Page text
========================================

Deadlift 101

By Jim Smith

Even though the squat is considered ‘the king of all exercises’, you could easily argue that the deadlift could share top billing. After all, few exercises combine the full body strength required to pick a heavy object up off the floor. Not to mention, most guys like to deadlift because it makes a statement. When you lock out a big weight – especially if it is heavier than what your buddy did – it gives you bragging rights and a sense of pride.  That is why most deadlift days typically turn into a competition.    

Many lifters actually prefer deadlifts to squats because they can get away with a lot more bad technique flaws and still lift a lot of weight.  Even if the bar gets away from them or their back rounds, they still can typically manage to finish the lift. What you might not realize is you’re setting the foundation for an inevitable future injury that will significantly stall your progress.

That doesn’t mean you should stop deadlifting. Just the opposite; it means you should focus even more time of perfecting your technique. That extra time spent will help you pull more weight, become ridiculously strong, and build a bulletproof body that won’t get injured easily.

As in my previous articles – Bench Press 101 and Squat 101 – I am going to dive into the essentials for how to deadlift correctly.  If you can master and continuously drill these fundamentals, every deadlift competition will be yours to conquer.

How the Deadlift Differs from a Squat

While the deadlift and squat target the same muscle groups, they are quite different on how the muscles are engaged – at least on the first repetition.

Because the squat starts in a more advantageous standing position and the first movement is lowering the weight (eccentric) – the joint angles decrease and your muscles accumulate (elastic) energy as they stretch. This means your first repetition develops reactive strength.  That is the ‘rebound’ out of the hole you typically experience as you lower into the squat and reverse the movement at the bottom. This is similar to a rubber band stretching and snapping back into place. Your muscles build this same type of elastic energy and release it as you drive back to lockout. 

Deadlifts force you to overcome the load on the bar from dead stop. This type of strength where you go from zero potential to activating as many muscle as possible develops your starting strength. This is why it is so critical for you to create as much tension as possible before you even pull the weight.  The more muscles you can contact in your setup, the more tension you can create. This will make you stronger and keep you from getting ‘out of position’ during the lift.   

This difference between the squat and the deadlift actually diminishes if you’re performing multiple repetitions.  The second rep of a deadlift changes everything.  After you lockout the first repetition, the subsequent return to the floor actually loads the posterior chain muscles (the muscle on the backside of your body, think glutes and hamstrings) dynamically – similar to a squat – and the second repetition becomes much more reactive. This is very easy to see if you’re watching someone deadlift. The first rep is typically much slower than every rep after it in the set.

In terms of performing reps, you have two styles: Touch-and-go and static start.

Touch-and-go reps are done one right after another and the elastic energy stored from the lowering of a previous rep, helps to transition to the next.  A touch-and-go set is continuous and doesn’t stop until all repetitions are completed.  You don’t bounce the weight off of the floor; you load into the descent under control under the weight touches and then you reverse the movement.

========================================

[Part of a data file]
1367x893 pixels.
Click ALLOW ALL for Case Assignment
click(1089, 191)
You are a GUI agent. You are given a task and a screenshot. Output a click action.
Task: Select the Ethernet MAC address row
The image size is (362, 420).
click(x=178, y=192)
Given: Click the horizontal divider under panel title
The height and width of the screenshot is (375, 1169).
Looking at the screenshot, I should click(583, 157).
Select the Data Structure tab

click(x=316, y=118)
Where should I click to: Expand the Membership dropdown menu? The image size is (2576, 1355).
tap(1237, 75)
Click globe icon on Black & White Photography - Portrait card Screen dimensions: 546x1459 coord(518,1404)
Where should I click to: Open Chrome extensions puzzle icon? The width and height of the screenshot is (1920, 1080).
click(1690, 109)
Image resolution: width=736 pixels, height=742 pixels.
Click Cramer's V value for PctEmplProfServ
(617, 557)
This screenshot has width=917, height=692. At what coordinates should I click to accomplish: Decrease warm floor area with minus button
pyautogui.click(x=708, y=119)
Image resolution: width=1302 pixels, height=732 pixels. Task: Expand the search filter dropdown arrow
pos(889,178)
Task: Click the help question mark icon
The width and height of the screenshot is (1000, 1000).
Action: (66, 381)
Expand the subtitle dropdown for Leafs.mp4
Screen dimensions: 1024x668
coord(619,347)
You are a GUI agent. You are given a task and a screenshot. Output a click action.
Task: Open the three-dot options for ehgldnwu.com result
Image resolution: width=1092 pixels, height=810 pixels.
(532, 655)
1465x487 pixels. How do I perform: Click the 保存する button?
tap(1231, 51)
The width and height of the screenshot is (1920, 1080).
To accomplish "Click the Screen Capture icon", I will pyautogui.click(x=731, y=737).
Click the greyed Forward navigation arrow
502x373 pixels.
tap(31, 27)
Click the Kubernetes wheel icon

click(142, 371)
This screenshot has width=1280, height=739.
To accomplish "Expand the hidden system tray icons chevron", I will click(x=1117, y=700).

========================================

Work to do
Answer these from the deadlift article above:
(a) What kind of strength does the first repetition of a squat develop?
(b) What kind of strength do deadlifts develop by making you overcome the load on the bar from a dead stop?
(c) What are the two styles of performing reps?

Complete answer
(a) Reactive strength.
(b) Starting strength.
(c) Touch-and-go and static start.